Raymond Ulochong was born in the village of Ngiwal on the island of Babeldaob in the Republic of Palau during the Japanese period in Micronesia. He was too young to attend Japanese primary school, but was able to enroll in the Ngiwal Elementary School, which was one of the primary schools established in Palau by the US Military Government after the Second World War.

In 1949, Raymond Ulochong enrolled at Mindszenty School in Koror and was one of the first students to graduate in 1950. Mindszenty School was a middle school opened by the Maryknoll Sisters from America who taught during the decade of the fifties and the early sixties. In 1953, Raymond, along with Anthony Polloi, Andres Uherbelau, and Lazarus Salii went to Chuuk, then called Truk District, to enroll at the newly established Xavier High School. These four received their diplomas from Xavier in 1956; they were Xavier’s first graduates.

After Xavier, Raymond enrolled at what was then the College of Guam for a year. In 1958 he enrolled at the University of Hawaii at Manoa where he received his Bachelor’s Degree in Political Science in 1962. Returning from Hawaii that year, he was immediately recruited by the Trust Territory Government, which had just moved its headquarters from Guam to Saipan. Raymond was assigned to the Department of Public Affairs and was made the Chief of that department’s Political Section. Later the office became known as the TT Legislative Liaison Division of which its primary function was to coordinate and expedite communication between the High Commissioner and the Congress of Micronesia. Raymond Olochong worked in the Trust Territory Headquarters in Saipan for fifteen years (1962-1977) and was later transferred to the Palau District Public Affairs Department in the summer of 1977.
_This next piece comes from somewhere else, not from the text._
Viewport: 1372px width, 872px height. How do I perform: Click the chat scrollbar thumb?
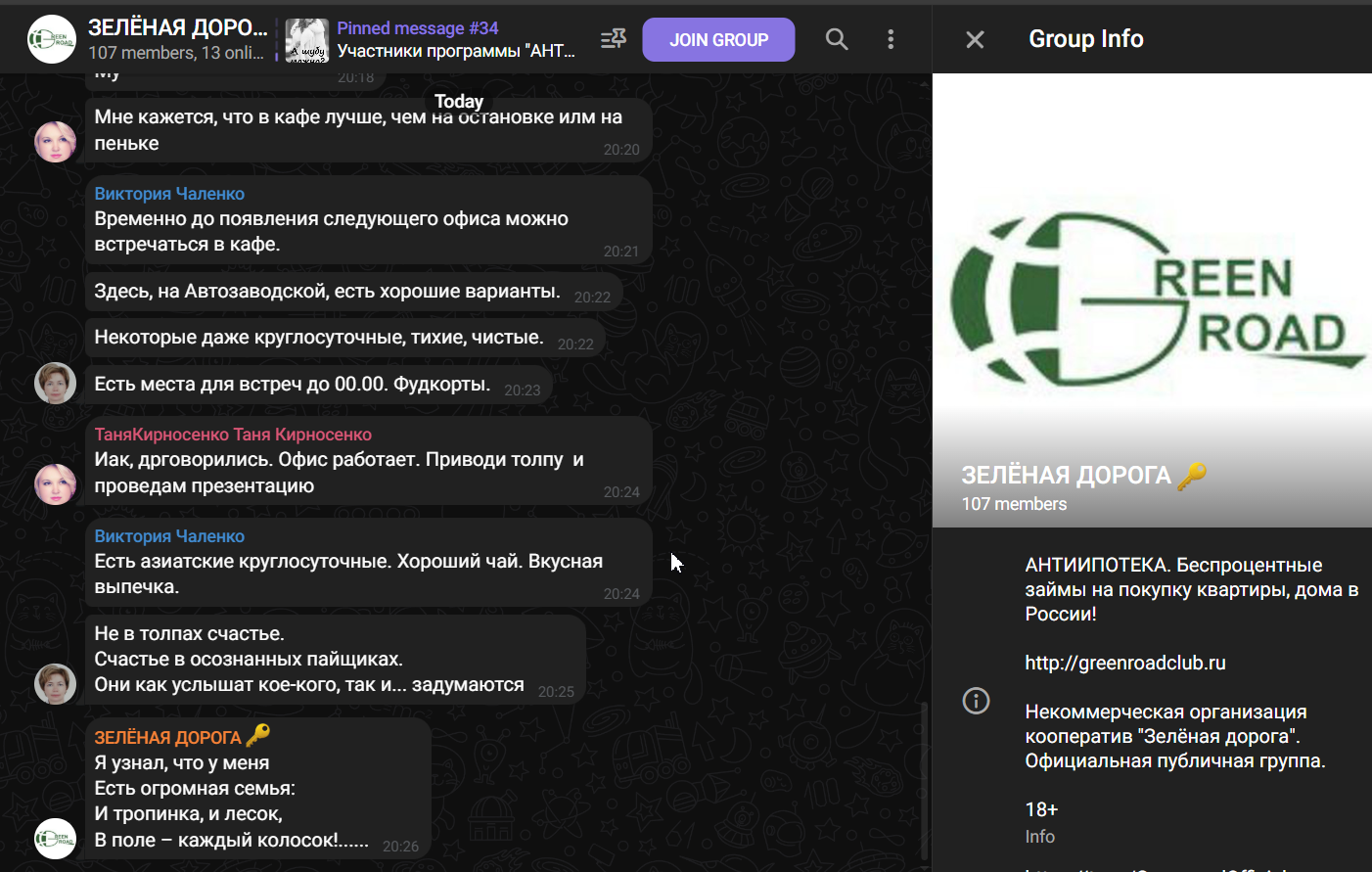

Raymond Ulochong was one of the two representatives from Ngiwal to attend the first Palau Constitutional Convention in 1979. The Convention wrote the Palau Constitution. When the Constitutional Government of Palau was established in 1981, Raymond Ulochong became a Special Assistant to President Haruo Remeliik, a position he also held during the presidency of Lazarus Salii. Raymond Ulochong retired from government service in December 1988. He passed away in 2000 and was laid to rest in his home village of Ngiwal. He is survived by his three children who now have families of their own. Raymond Ulochong was a member of the Udes Clan, one of the two paramount clans of Palau.